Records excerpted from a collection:
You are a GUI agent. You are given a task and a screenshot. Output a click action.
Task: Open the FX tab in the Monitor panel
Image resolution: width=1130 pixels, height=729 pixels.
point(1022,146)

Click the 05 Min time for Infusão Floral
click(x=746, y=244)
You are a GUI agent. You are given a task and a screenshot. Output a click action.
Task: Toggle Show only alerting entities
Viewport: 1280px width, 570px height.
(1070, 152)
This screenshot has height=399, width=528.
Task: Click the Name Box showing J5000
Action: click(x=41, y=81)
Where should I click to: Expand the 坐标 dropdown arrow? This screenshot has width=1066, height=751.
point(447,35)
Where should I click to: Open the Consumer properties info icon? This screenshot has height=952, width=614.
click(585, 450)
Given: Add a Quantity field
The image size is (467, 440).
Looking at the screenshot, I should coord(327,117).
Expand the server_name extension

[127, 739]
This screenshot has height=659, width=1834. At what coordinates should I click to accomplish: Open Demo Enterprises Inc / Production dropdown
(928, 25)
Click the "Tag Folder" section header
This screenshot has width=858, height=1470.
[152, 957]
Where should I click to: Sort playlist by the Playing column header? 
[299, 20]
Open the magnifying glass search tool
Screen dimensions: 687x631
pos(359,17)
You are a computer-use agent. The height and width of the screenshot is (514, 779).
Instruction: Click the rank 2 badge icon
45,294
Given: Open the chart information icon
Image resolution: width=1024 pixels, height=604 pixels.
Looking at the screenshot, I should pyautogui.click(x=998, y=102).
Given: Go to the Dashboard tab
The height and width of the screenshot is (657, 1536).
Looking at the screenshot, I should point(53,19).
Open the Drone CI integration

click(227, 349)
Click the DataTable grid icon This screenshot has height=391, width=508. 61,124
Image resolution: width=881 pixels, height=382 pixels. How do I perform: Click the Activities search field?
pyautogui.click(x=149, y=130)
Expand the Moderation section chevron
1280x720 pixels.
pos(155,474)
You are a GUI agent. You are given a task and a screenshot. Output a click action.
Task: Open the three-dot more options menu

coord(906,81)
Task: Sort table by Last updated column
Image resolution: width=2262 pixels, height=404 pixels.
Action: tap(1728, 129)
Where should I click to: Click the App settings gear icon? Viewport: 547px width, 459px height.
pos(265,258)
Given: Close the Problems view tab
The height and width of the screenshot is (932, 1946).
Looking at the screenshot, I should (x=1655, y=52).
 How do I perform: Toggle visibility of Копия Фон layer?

* _Task to complete_
The lines from the one with "1280x720 pixels." through the end of the data above are to be set down exactly, with both boundary lines included and no other lines.

* _Reply to the task_
1280x720 pixels.
pos(155,474)
You are a GUI agent. You are given a task and a screenshot. Output a click action.
Task: Open the three-dot more options menu

coord(906,81)
Task: Sort table by Last updated column
Image resolution: width=2262 pixels, height=404 pixels.
Action: tap(1728, 129)
Where should I click to: Click the App settings gear icon? Viewport: 547px width, 459px height.
pos(265,258)
Given: Close the Problems view tab
The height and width of the screenshot is (932, 1946).
Looking at the screenshot, I should (x=1655, y=52).
 How do I perform: Toggle visibility of Копия Фон layer?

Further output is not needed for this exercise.